I came across this life story unexpectedly and thought it worth showing to you here:

"I found myself saying goodbye to the only work I knew, without a hope in hell of getting a decent job, I was 45 years old, no qualifications, but capable of anything, not that it did me any good without some form of qualification, so the only way I was ever going to work again, was to buy myself a job, which is how the dairy farm came about.

I cleared all our debts, then began to search for a farm; 6 months later, I’d found the farm I wanted, and yet another learning curve began. 

The children were each reaching the end of their degrees, our savings weren’t anything to write home about and we had a debt brought about by three disastrous investments my wife had made, which turned out to be a part of a Ponzie Scam of the late 1980’s, and two other disasters friends of my wife encouraged her to invest in, which she did by forging my signature without my knowledge or consent and losing everything I’d accumulated over the previous 18 years, leaving us with a debt, five times the size of our original home loan.

We were ruined, there was no money, the children’s educations were about to be lost to them, unless I positioned myself for redundancy.

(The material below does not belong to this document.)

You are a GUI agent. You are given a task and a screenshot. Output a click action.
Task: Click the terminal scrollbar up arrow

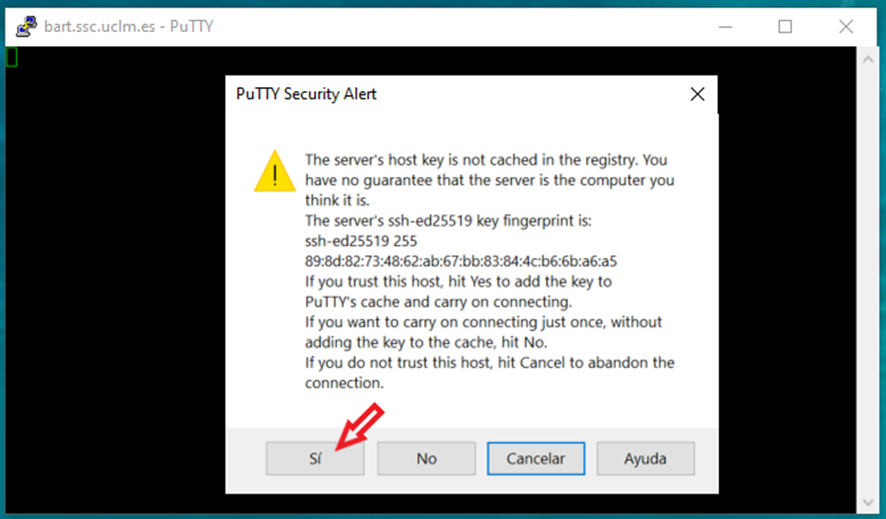click(868, 59)
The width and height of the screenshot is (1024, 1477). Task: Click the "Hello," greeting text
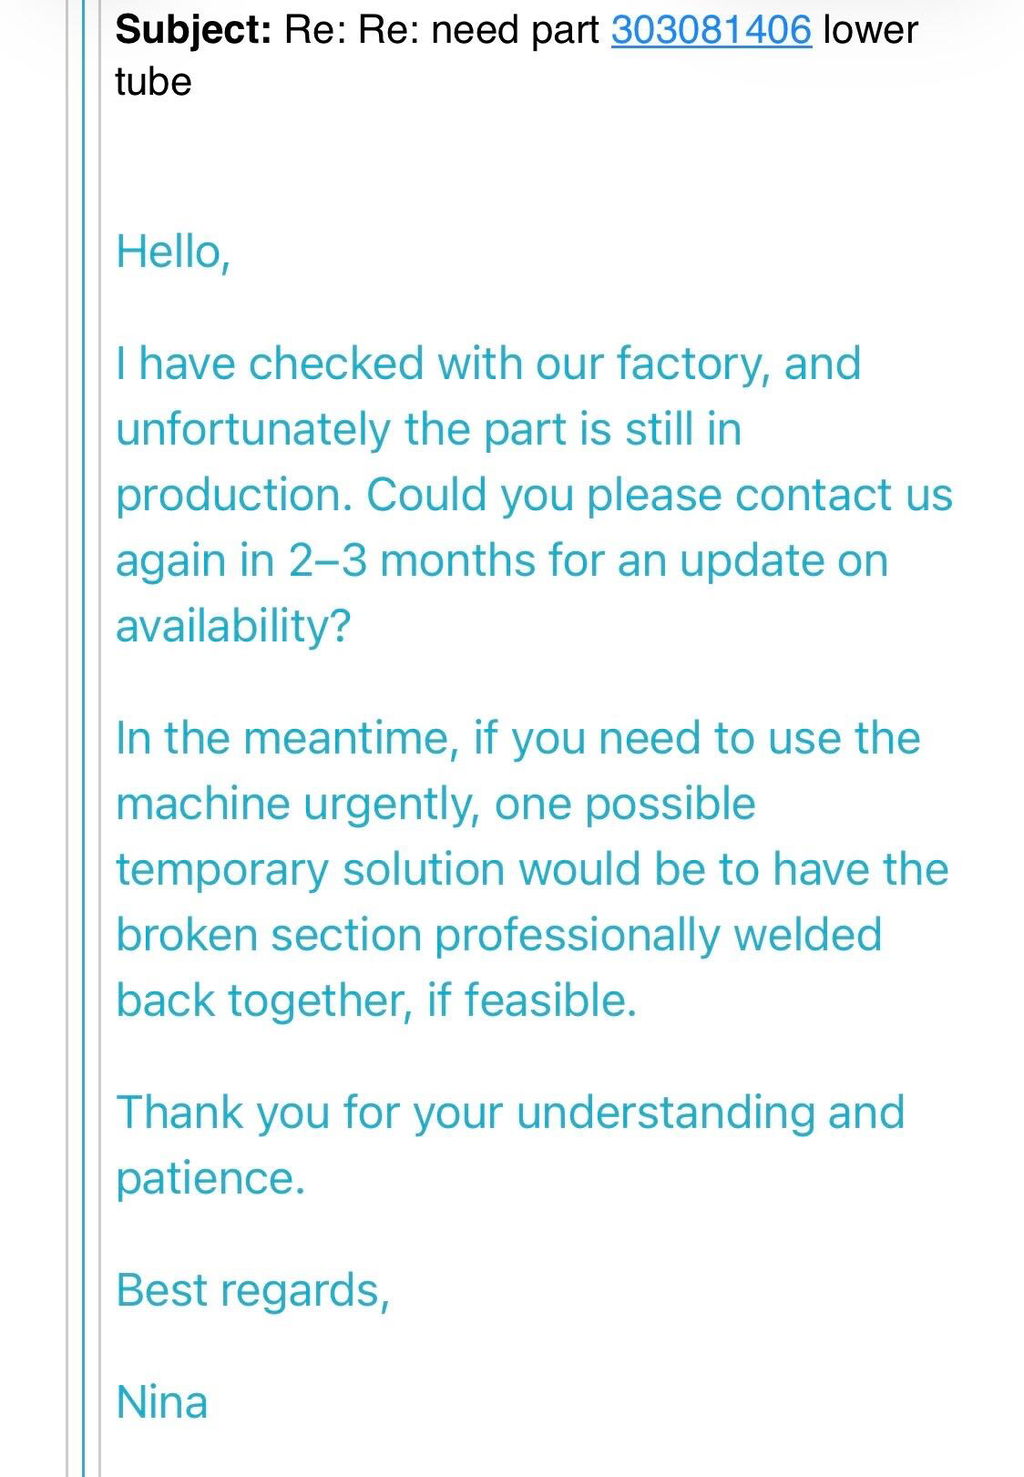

My redundancy, was the equivalent of winning the Lotto, it consisted of a sum of money as compensation for losing what was supposed to be a permanent job for life, repayment for all my unused recreation leave, including leave bonuses, my complete 31 years of untouched long service leave payments, and all my 31 years of superannuation payments and employer contributions.

It was 1993, financial institutions were crashing and burning all over the place, there was nowhere safe to put our money, and to add to my burden, my wife had made it clear she wanted her life back, that she wanted me to leave the family home, so the farm offered the opportunity to create exactly what we needed to meet all our requirements in that it gave my wife her life back, it gave me somewhere else to live, somewhere safe to park our remaining funds, and on top of all that, it gave me a job with an income which allowed us to make the repayments on the debt my wife’s poor investments had brought down upon us.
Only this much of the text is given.